(TASK TO COMPLETE): Swap "pie chart" for "donut chart" in the material, starting with the line containing "Open the analytics pie chart icon" and going on through the line containing "pos(24,158)", and reproduce only those lines with nothing else changed. Leave the pictures out.

═══ EXCERPTED DATA

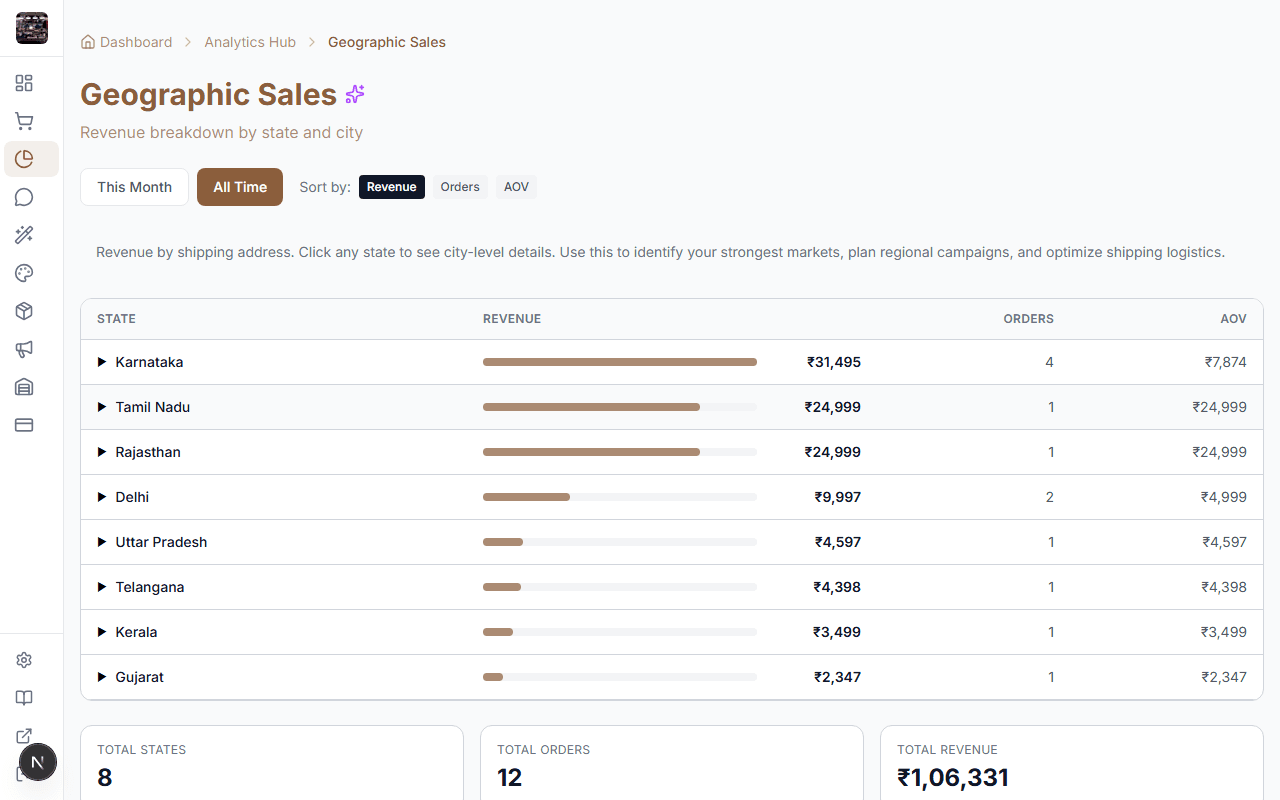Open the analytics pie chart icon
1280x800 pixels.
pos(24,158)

══════
═══ EXCERPTED DATA

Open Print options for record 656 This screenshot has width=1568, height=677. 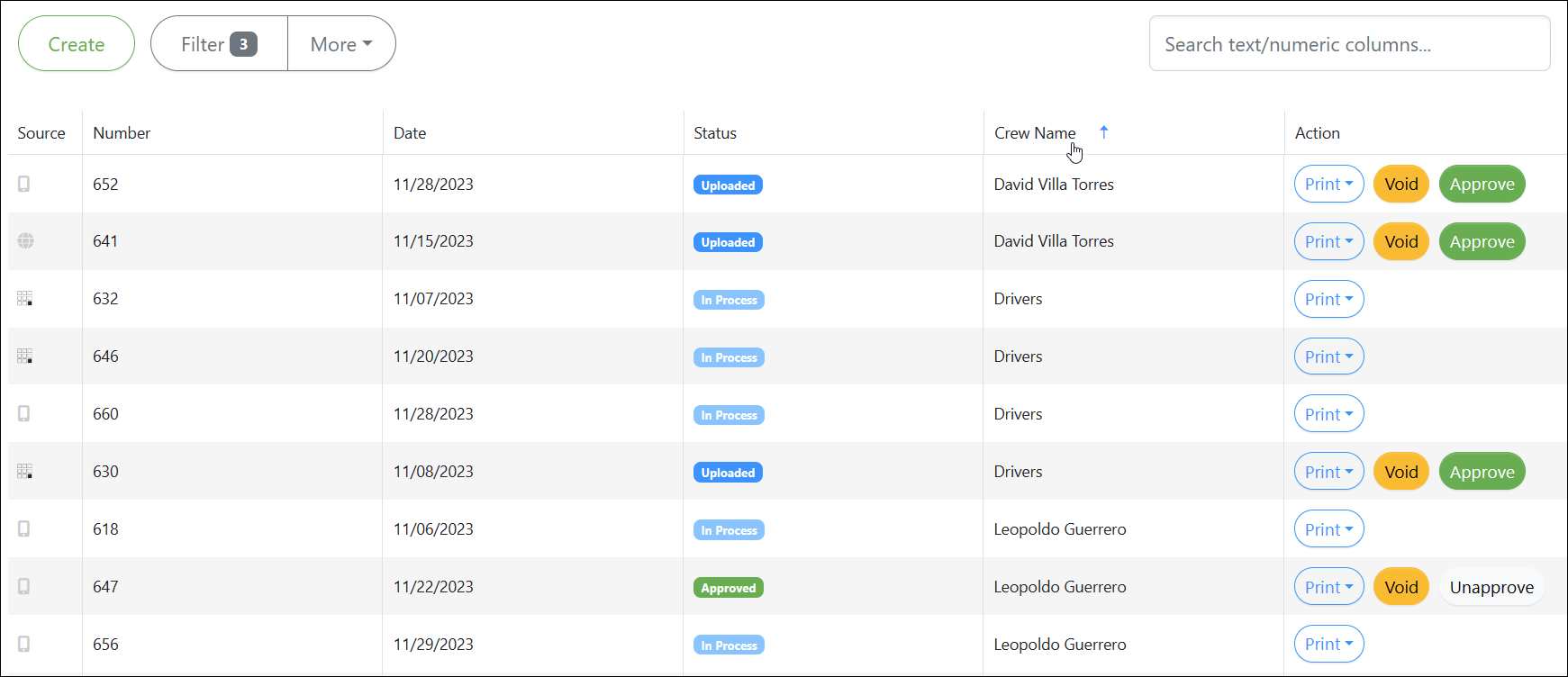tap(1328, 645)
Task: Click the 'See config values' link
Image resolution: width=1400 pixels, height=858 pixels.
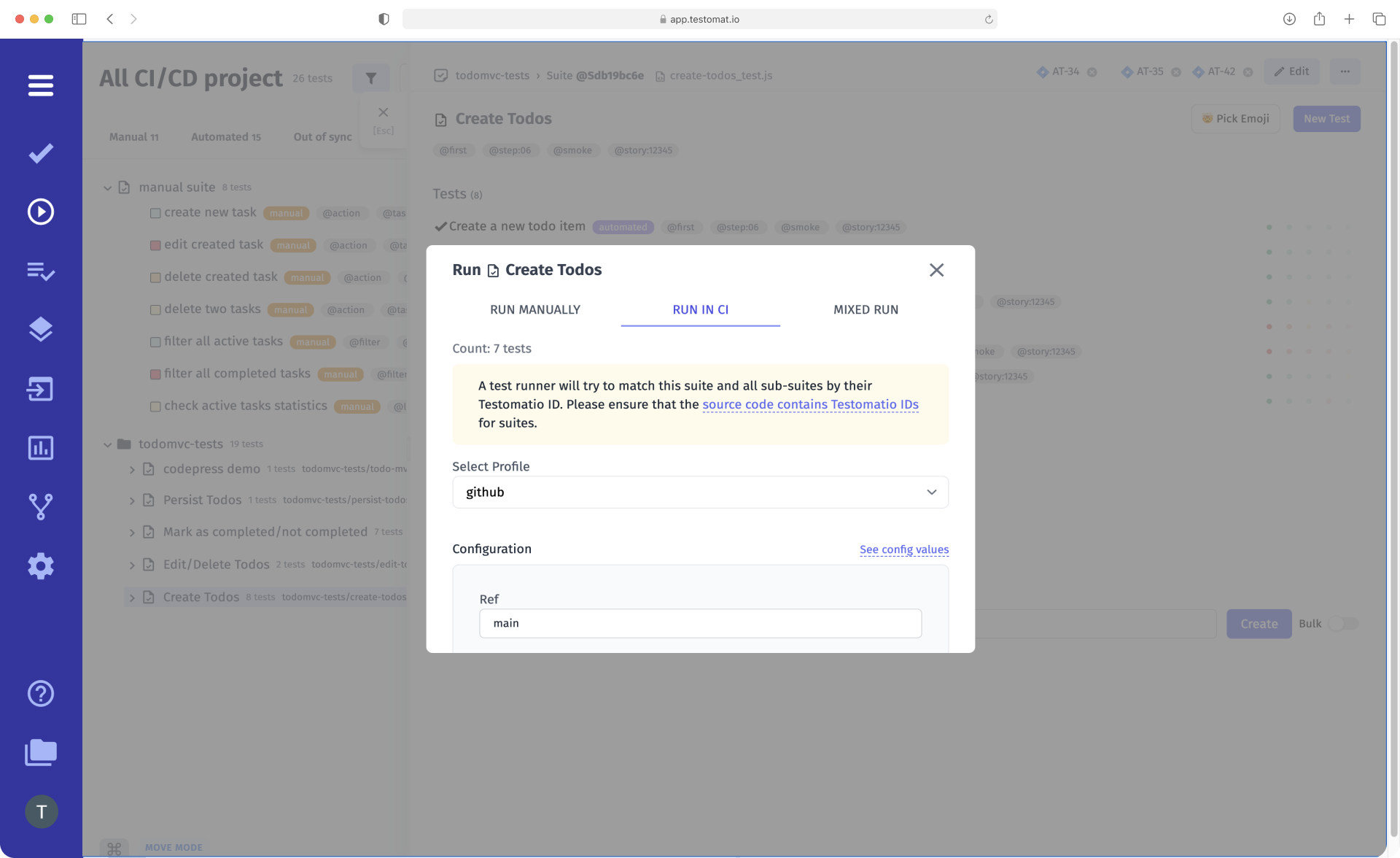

══════
═══ EXCERPTED DATA

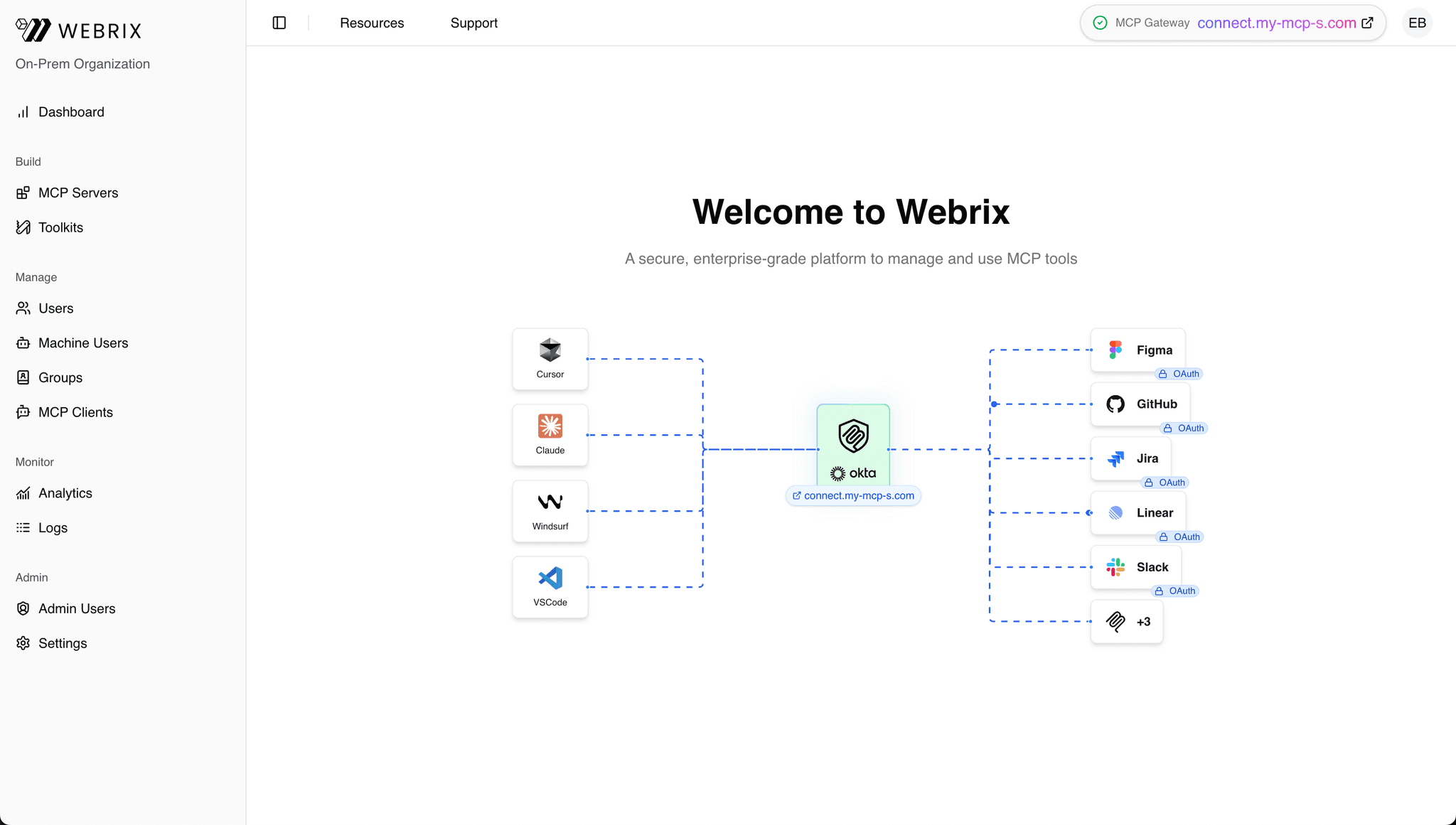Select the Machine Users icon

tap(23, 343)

══════

(RESULT):
Open the analytics donut chart icon
1280x800 pixels.
pos(24,158)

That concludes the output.